#### Raw records ####

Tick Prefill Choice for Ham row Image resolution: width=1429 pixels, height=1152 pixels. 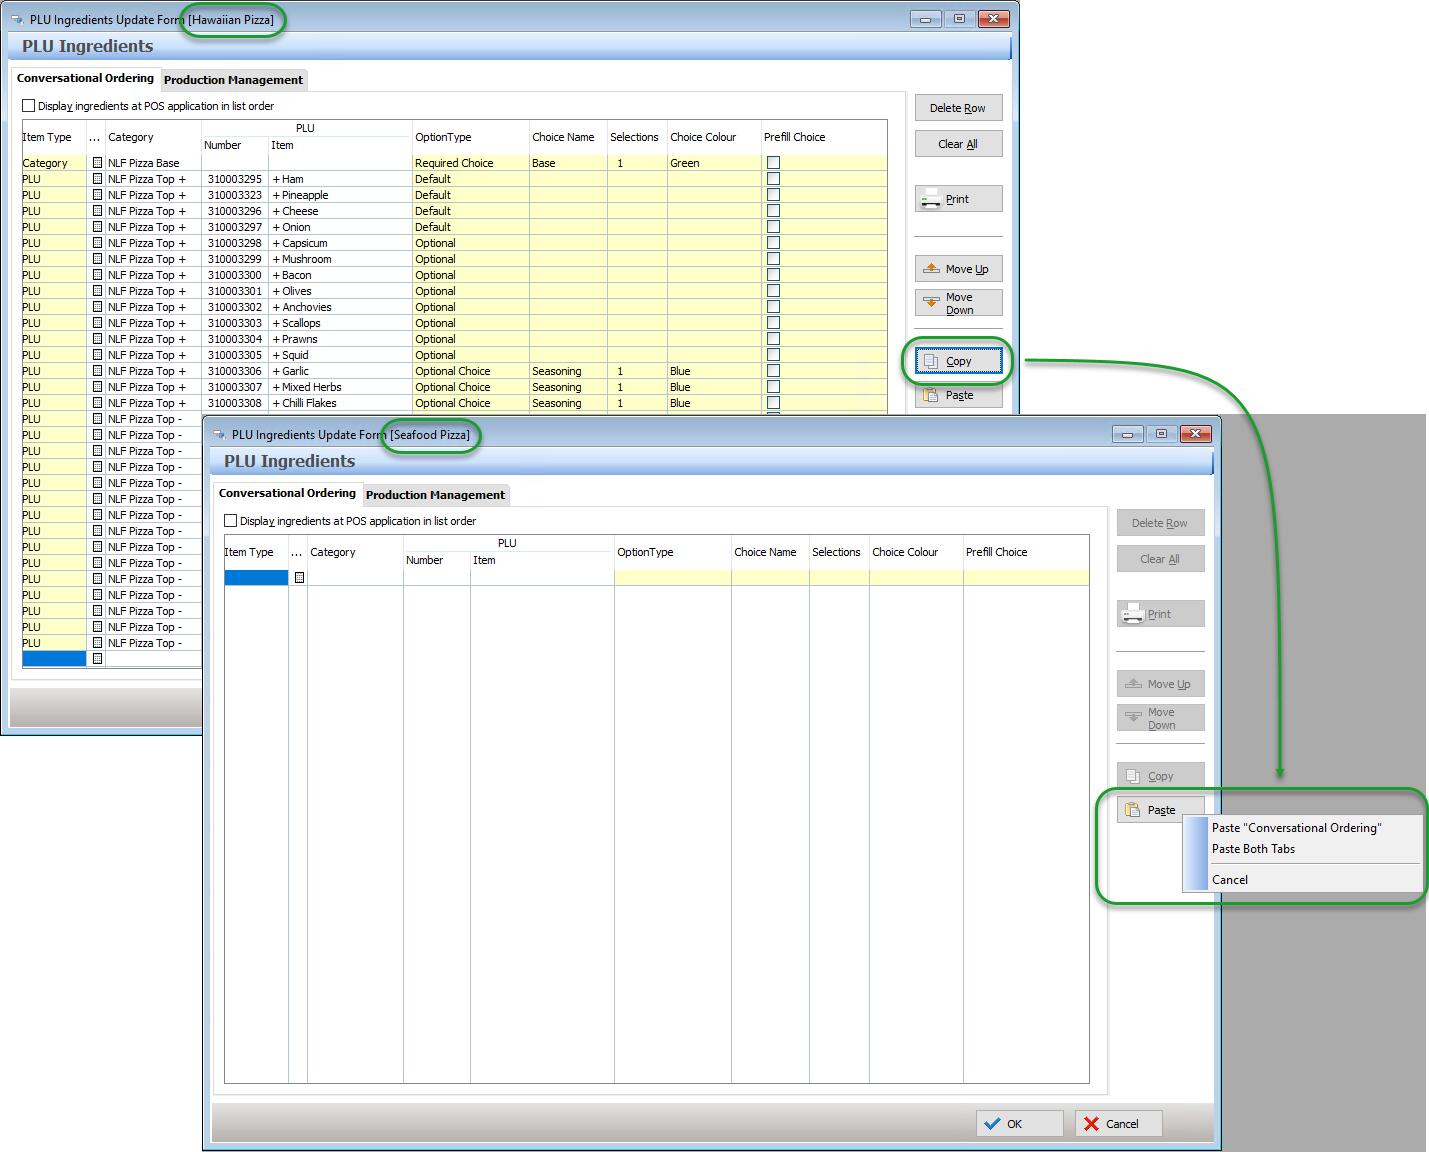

####
#### Raw records ####

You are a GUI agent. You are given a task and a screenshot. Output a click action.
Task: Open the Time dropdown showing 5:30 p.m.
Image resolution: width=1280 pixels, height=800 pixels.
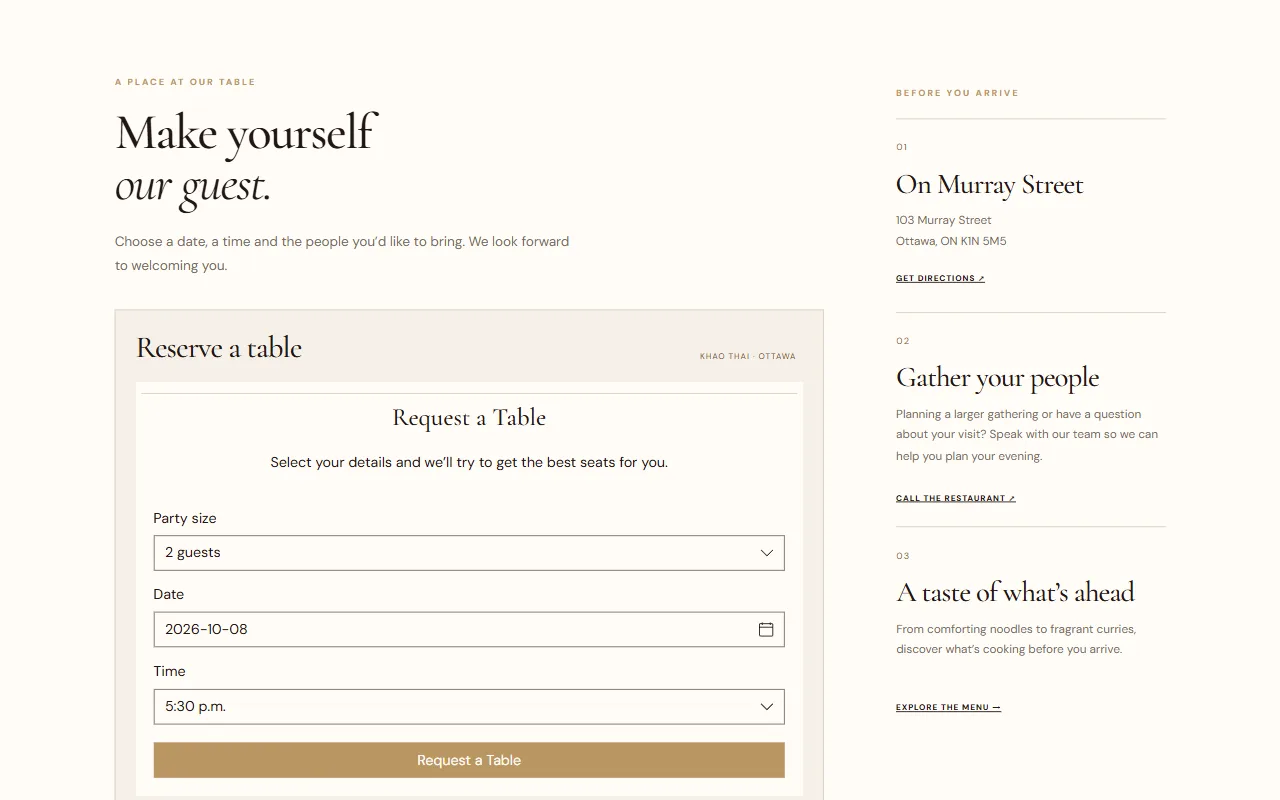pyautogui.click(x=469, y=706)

####

- Requirement
Put the lines between the one holding "You are a GUI" and the one holding "pyautogui.click(x=469, y=706)", inclusive, into a JSON list of strings with one string per line, skipping blank lines and leaving out the pictures.

- Reply to the exercise
[
  "You are a GUI agent. You are given a task and a screenshot. Output a click action.",
  "Task: Open the Time dropdown showing 5:30 p.m.",
  "Image resolution: width=1280 pixels, height=800 pixels.",
  "pyautogui.click(x=469, y=706)"
]